Hungary’s interest lies in bringing about a significant improvement in its ties with Ukraine and establishing mutually beneficial cooperation for both countries and the Transcarpathian Hungarian community, Hungary’s foreign minister said in Beregszász (Berehove) on Tuesday.
Hungary is interested in a strong, stable and democratic Ukraine, Péter Szijjártó told a press conference after meeting the leaders of Transcarpathian Hungarian organisations, arguing that this would have a positive impact on bilateral ties and the lives of the country’s ethnic Hungarians.
“We sincerely hope — and hoping does not equal meddling in internal affairs — that the makeup of the new parliament in Kiev will allow for the two countries to significantly improve their relations,” the minister added.
Hungary wants the Ukrainian government to view the Transcarpathian Hungarian community as an asset that strengthens Ukraine and advances the normalisation of Hungarian-Ukrainian relations, he said.
László Brenzovics, head of the Transcarpathian Hungarian Cultural Association, and Foreign minister Péter Szijjártó.

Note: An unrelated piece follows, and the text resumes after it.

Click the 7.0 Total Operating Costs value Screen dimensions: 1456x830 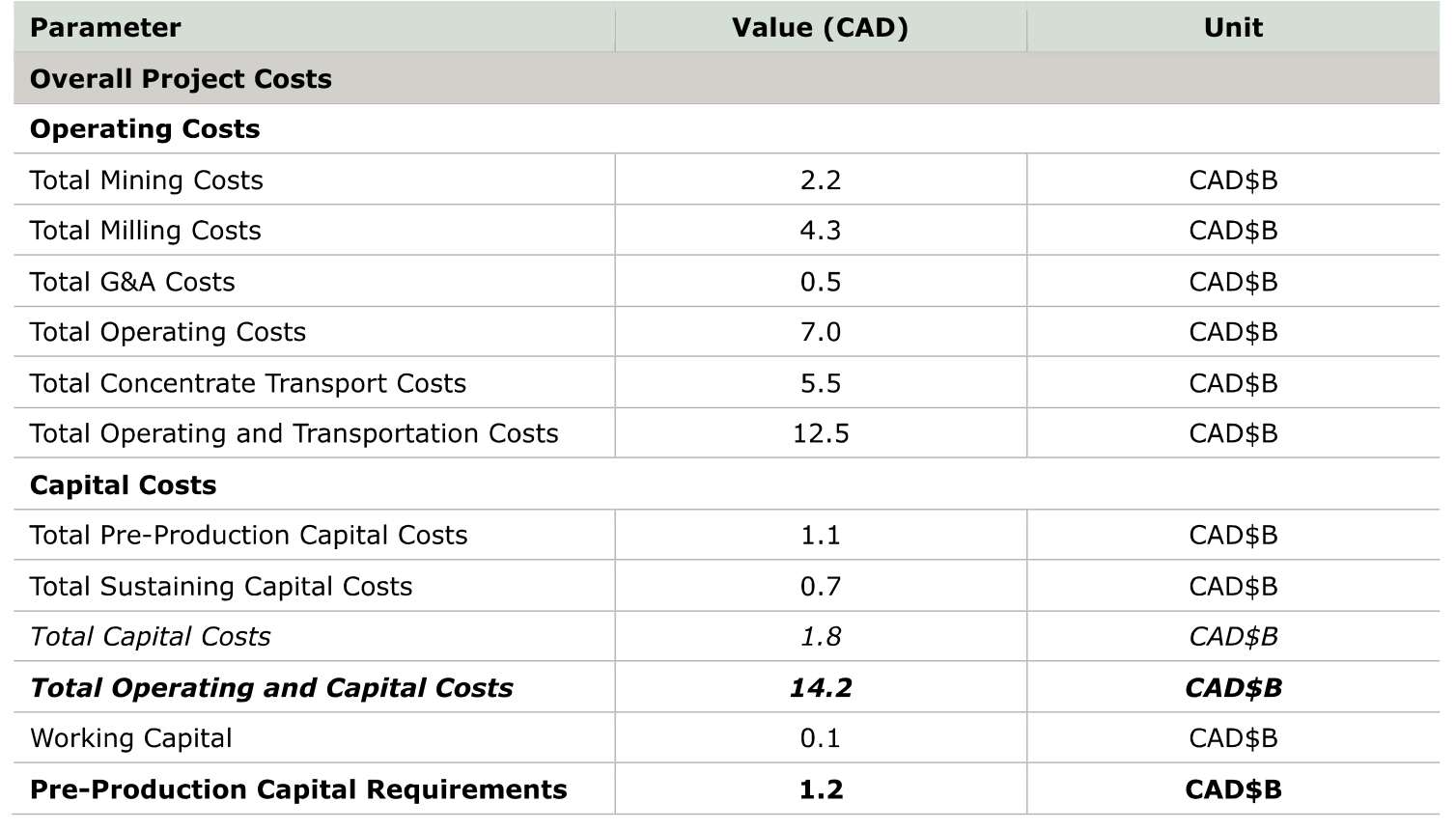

Photo by Zsolt Burger/Ministry of Foreign Affairs and Trade
Szijjártó said the current state of bilateral ties was bad for Ukraine because it did not have Hungary’s backing in its European and Euro-Atlantic aspirations and bad for Hungary because “we don’t like to be on bad terms with our neighbours.” He said the situation was also hurting Transcarpathian Hungarians by having to endure intimidation and the violation of their rights.
“We weren’t the ones to blame for the deterioration of our relations since there were no decisions made in Budapest that had curtailed the rights of Hungary’s Ukrainian community,” the minister said.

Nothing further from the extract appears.